Moda: ci lascia anche il fotografo milanese Giovanni Gastel

Lutto nel mondo della moda, a 65 anni muore Giovanni Gastel. Fotografo per eccellenza della moda made in Italy.

Lutto nel mondo della moda, a 65 anni muore Giovanni Gastel. Fotografo per eccellenza della moda made in Italy.
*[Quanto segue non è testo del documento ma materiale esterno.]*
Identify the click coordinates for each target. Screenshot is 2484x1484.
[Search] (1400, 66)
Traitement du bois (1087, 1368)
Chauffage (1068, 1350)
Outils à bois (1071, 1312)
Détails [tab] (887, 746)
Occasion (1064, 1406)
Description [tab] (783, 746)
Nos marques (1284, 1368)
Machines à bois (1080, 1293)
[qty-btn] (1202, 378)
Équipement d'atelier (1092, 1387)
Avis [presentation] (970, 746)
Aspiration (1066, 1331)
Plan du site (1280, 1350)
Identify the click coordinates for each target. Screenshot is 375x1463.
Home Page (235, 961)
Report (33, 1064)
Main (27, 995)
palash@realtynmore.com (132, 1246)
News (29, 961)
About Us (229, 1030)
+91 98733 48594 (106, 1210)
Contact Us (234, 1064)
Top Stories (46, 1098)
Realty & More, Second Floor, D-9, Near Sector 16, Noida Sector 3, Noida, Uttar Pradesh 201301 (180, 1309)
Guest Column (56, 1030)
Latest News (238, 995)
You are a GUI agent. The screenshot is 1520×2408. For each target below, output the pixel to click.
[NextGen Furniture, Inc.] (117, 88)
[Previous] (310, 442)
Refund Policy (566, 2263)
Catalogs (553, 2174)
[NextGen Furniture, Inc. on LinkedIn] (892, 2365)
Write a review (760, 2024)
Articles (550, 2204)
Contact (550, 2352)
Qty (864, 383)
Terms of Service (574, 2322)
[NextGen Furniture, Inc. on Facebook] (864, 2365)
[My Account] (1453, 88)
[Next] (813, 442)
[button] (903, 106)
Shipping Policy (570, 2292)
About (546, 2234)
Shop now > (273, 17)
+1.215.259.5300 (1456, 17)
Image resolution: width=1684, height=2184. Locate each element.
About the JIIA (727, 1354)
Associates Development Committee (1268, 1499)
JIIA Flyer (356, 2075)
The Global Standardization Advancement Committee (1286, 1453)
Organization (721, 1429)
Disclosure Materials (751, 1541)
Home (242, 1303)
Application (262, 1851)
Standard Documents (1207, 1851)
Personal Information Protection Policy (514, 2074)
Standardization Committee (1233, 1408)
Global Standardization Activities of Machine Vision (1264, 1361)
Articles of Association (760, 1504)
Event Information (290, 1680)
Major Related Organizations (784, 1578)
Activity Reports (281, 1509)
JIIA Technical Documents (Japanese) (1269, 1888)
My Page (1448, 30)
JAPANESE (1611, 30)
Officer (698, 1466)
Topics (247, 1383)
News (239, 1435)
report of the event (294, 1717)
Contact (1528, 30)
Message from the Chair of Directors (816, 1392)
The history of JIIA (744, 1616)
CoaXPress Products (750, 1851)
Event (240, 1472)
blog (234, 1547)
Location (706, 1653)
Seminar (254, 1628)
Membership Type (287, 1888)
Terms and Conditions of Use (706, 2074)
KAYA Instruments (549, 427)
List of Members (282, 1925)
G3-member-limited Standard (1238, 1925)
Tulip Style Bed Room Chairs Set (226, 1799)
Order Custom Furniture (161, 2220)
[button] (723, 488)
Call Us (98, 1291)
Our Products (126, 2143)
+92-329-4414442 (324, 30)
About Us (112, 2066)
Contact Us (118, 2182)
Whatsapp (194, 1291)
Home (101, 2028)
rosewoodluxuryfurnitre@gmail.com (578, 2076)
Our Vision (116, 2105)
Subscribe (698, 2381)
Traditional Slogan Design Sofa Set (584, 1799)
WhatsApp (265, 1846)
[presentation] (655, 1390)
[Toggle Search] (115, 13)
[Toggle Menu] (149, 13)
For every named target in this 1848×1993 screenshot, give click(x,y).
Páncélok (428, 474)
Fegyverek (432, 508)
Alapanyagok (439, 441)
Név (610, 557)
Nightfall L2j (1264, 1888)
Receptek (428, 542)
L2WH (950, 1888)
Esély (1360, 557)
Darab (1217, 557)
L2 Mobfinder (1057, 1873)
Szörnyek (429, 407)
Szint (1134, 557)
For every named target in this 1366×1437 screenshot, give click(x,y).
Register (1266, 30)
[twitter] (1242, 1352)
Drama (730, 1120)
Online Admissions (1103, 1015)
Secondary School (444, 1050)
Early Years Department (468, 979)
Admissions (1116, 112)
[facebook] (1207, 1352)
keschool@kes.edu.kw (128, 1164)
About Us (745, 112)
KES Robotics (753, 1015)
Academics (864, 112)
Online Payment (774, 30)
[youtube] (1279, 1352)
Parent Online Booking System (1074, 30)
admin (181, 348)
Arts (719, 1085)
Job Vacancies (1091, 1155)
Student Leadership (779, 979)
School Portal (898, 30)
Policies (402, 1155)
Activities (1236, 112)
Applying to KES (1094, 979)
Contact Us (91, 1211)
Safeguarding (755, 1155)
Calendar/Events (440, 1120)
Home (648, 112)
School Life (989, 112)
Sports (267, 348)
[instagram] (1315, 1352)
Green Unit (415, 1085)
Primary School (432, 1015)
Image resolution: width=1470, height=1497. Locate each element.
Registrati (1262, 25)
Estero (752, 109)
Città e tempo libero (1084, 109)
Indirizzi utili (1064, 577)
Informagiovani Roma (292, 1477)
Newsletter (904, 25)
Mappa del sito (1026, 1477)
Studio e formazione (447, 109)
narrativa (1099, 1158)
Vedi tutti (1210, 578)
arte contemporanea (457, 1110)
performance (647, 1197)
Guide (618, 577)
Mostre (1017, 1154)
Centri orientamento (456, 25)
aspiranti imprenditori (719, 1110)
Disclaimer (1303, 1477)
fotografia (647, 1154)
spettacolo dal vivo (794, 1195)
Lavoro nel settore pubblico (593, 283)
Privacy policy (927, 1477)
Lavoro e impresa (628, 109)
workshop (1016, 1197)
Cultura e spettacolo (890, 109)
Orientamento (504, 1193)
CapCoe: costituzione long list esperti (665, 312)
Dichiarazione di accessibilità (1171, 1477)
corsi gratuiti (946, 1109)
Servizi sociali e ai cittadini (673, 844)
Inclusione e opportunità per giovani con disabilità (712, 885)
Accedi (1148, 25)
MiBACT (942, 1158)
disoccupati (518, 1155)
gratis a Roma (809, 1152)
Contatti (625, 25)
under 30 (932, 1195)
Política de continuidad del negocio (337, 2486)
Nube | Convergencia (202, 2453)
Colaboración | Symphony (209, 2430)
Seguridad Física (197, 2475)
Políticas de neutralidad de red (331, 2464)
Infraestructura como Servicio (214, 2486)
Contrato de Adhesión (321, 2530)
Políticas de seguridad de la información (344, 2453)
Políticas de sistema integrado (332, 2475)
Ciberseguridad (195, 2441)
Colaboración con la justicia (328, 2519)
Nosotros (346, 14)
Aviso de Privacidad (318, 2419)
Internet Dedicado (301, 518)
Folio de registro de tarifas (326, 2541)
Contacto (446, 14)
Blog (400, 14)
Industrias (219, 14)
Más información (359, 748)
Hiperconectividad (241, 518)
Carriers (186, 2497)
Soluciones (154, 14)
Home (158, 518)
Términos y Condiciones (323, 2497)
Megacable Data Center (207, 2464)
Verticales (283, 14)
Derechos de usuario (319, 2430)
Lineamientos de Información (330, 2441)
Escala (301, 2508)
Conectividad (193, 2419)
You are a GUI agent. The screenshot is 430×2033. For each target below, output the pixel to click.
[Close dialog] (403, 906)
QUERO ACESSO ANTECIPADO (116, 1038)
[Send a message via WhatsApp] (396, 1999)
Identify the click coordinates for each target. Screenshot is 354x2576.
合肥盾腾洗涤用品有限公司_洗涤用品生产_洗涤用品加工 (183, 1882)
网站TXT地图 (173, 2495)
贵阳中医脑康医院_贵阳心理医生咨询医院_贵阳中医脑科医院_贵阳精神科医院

Il #Coronavirus è un virus democratico. S’insinua nella quotidianità, tra le pieghe di giornate sospese tra casa e lavoro. E si abbatte sui cittadini senza aver un criterio preciso, a volte sui più deboli, altre su chi all’apparenza non ha patologie gravi pregresse. Il Covid è entrato nel mondo dell’arte, della letteratura e, ahimè, della #moda. A 65 anni, infatti, è morto #GiovanniGastel: fotografo per eccellenza dell’industria tessile nel Belpaese. Gastel ha realizzato le campagne pubblicitarie per i brand di moda più noti. Se n’è andato il 13 marzo, nell’ospedale in Fiera dove si trovava per le difficoltà respiratorie legate al Covid.

Era il nipote del regista Luchino Visconti, da cui ha ereditato lo spiccato senso estetico. Era anche un ottimo ritrattista, tant’è che alcune delle sue migliori fotografie sono state esposte al Maxxi di Roma nell’ultimo periodo. Tra i personaggi fotografati: Barack Obama, Ettore Sottsass, Marco Pannella, Johnny Depp ma anche Pino Daniele e Fiorello.

Nato nel capoluogo meneghino nel 1955, è stato l’ultimo di 7 figli. La sua ascesa ha preso inizio in un seminterrato a Milano verso la fine degli anni Settanta, dove Gastel, giovanissimo, ha trascorso un periodo di apprendistato imparando le tecniche di una professione che l’avrebbe condotto al successo. Tra il ’75 e il ’76 ha lavorato per Christie’s, mettendo in pratica finalmente l’arte appresa.

Il cambio di passo è avvenuto nel 1981, dopo l’incontro con Carla Ghiglieri, suo agente, che lo ha introdotto nel mondo della moda. Nel 1982 ha iniziato a collaborare con “#Vogue Italia” e, poi, con “Mondo Uomo e Donna”. In quegli anni, complice il boom del made in Italy, ha sviluppato campagne per Versace, Missoni, Trussardi, Krizia, Ferragamo e tanti altri. La sua fama si è espansa anche oltre confine negli anni Novanta, a Parigi nello specifico, grazie a griffe del calibro di Dior, Guerlain e Nina Ricci. A un certo punto c’è stata l’evoluzione: i suoi slanci professionali dovevano avere anche dei fini artistici. L’appoggio dell’universo dell’arte, così, non è tardato e nel 1997 la Triennale di Milano gli ha dedicato una personale curata dal blasonato critico Germano Celant. Sarà questo, dunque, l’evento a lanciarlo nel gotha della fotografia accanto a pietre miliari del settore come Oliviero Toscani, Ferdinando Scianna e Giampaolo Barbieri e altri nomi internazionali: Annie Libovitz, Richard Avedon, Helmut Newton.

Giovanni Gastel ha dato del tu alla bellezza (dal titolo di un suo libro). E’ stato un professionista nobile e delicato, intento a fotografare l’anima delle persone che incontrava trasformando le personalità altrui in arte. E’ stato in grado di cambiare l’aspetto e il senso della fotografia di moda ed è uscito di scena così, all’improvviso, in un pomeriggio in stand-by tra la fiducia nel vaccino e la certezza, oramai periodica, di ripiombare puntualmente nella zona rossa.